▶ _What is expected_: The expected answer is the set of lines in the data below between the line holding "Image resolution: width=1728, height=1644." and the line holding "jaipur (1053, 652)", inclusive, written out exactly.

___ Records supplied ___

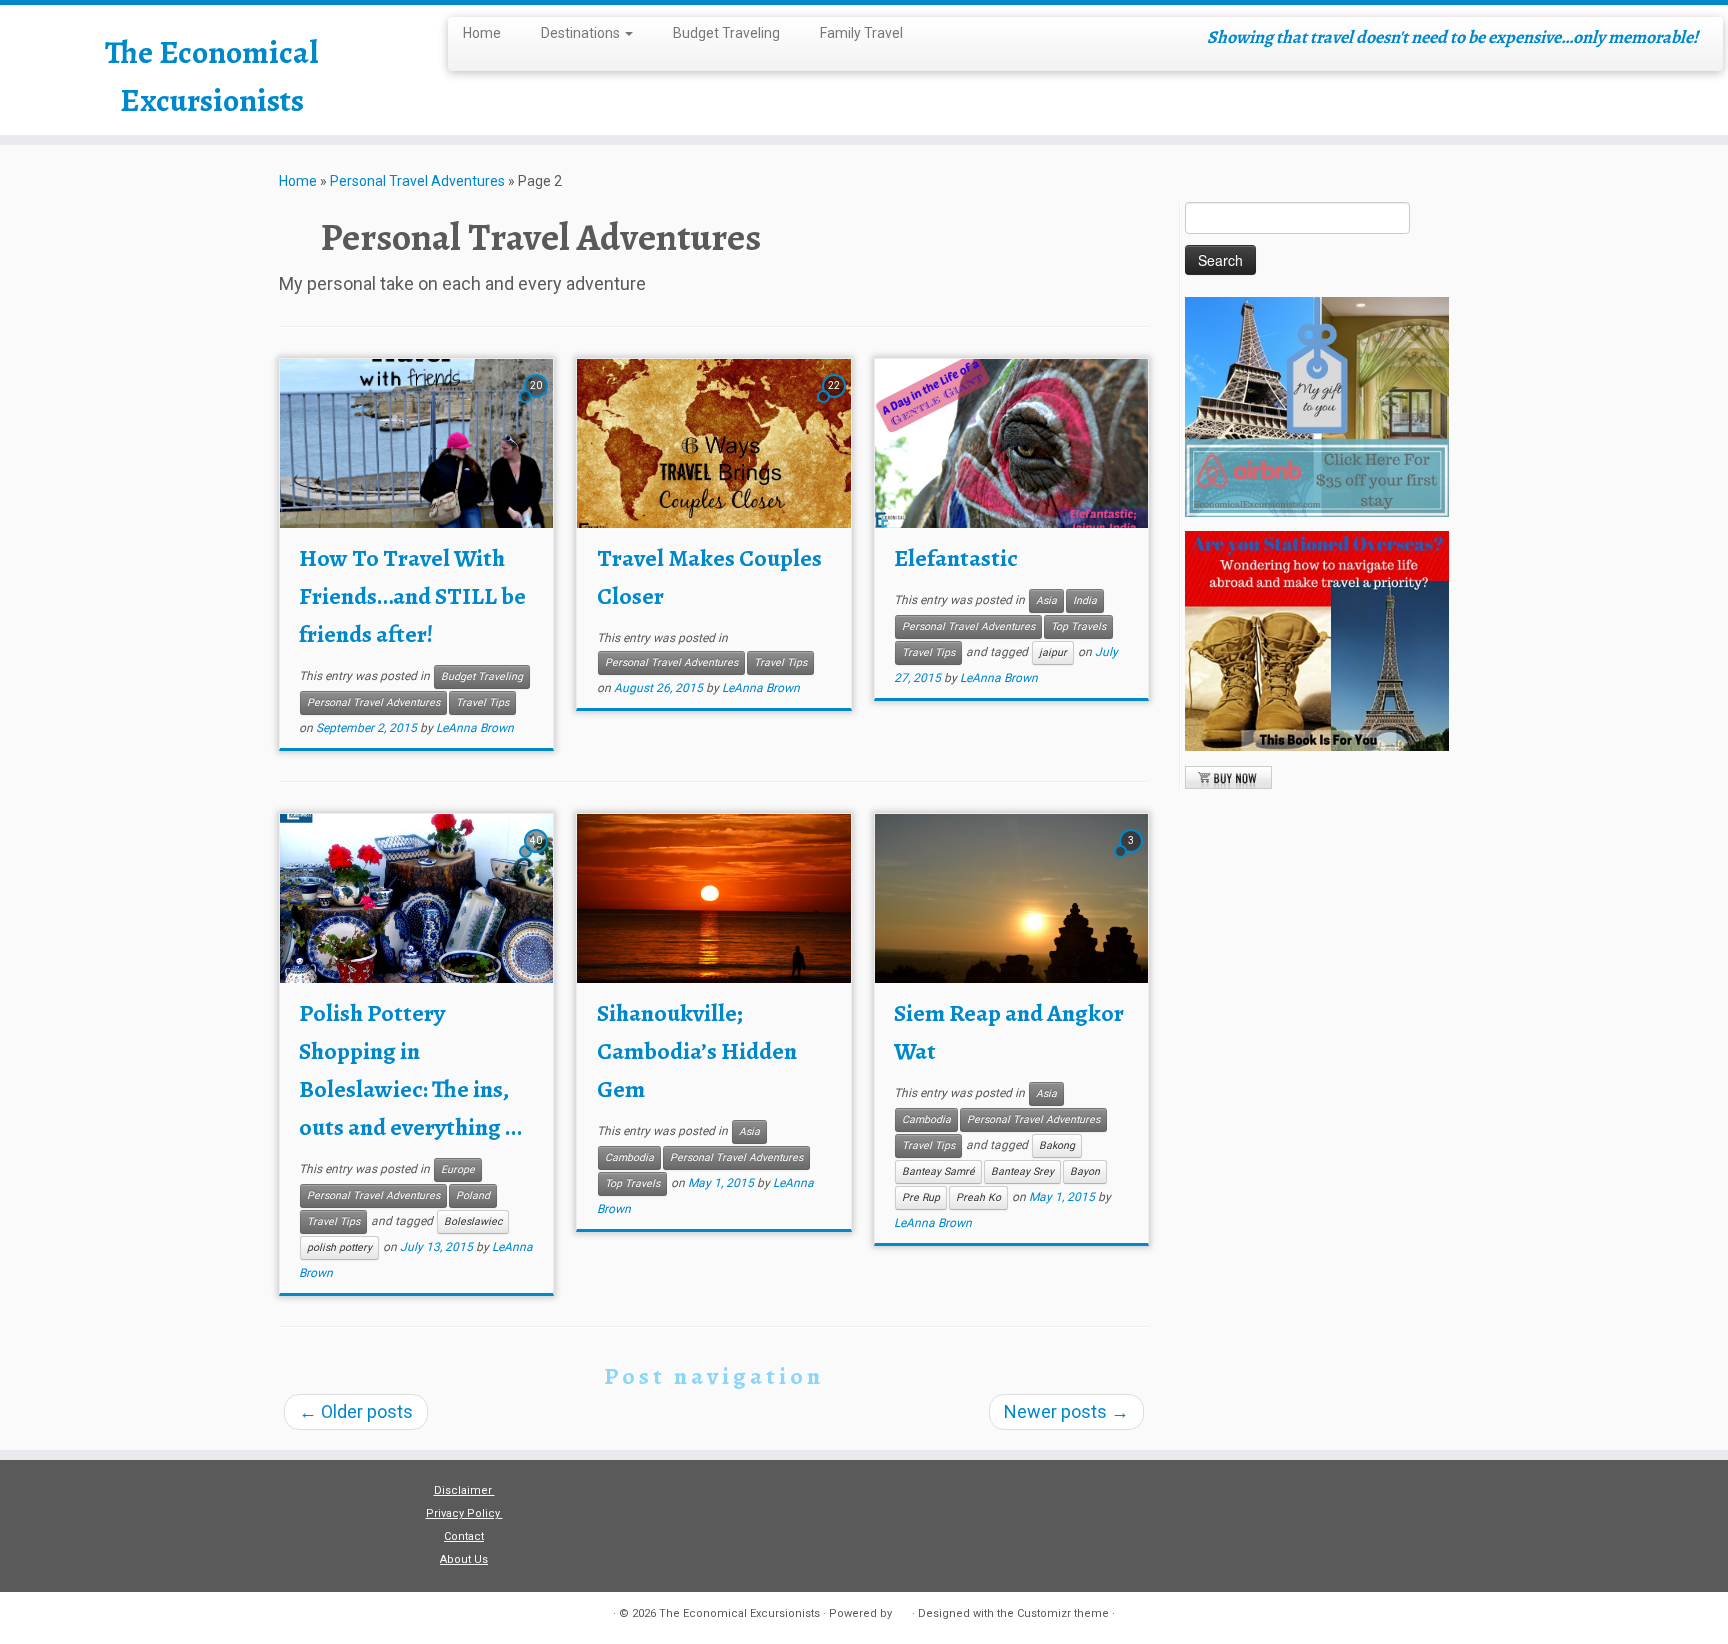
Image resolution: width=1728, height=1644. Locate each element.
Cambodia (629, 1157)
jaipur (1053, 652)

___
___ Records supplied ___

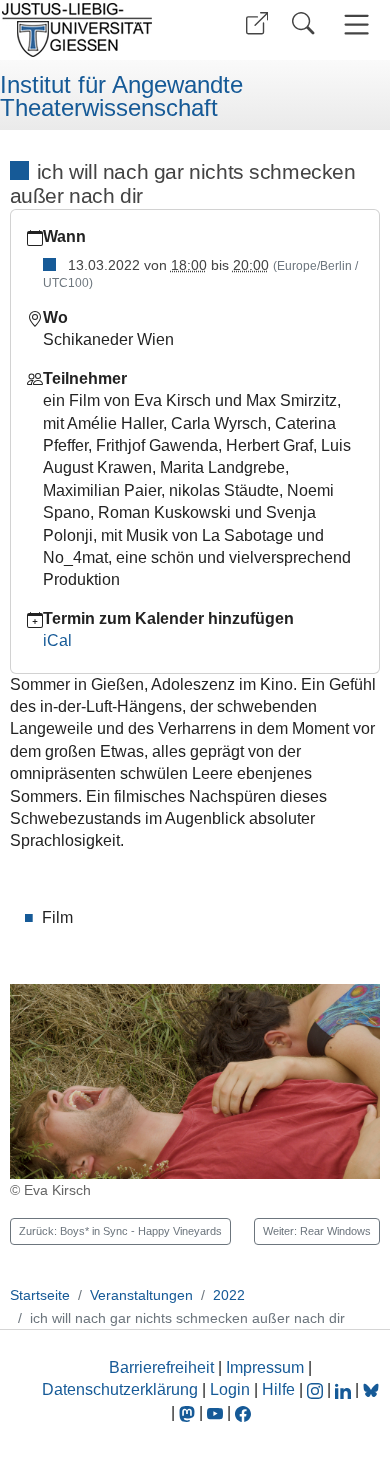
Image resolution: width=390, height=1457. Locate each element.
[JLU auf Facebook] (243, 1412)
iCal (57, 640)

___

▶ _Response for this exercise_:
Image resolution: width=1728, height=1644. Locate each element.
Cambodia (629, 1157)
jaipur (1053, 652)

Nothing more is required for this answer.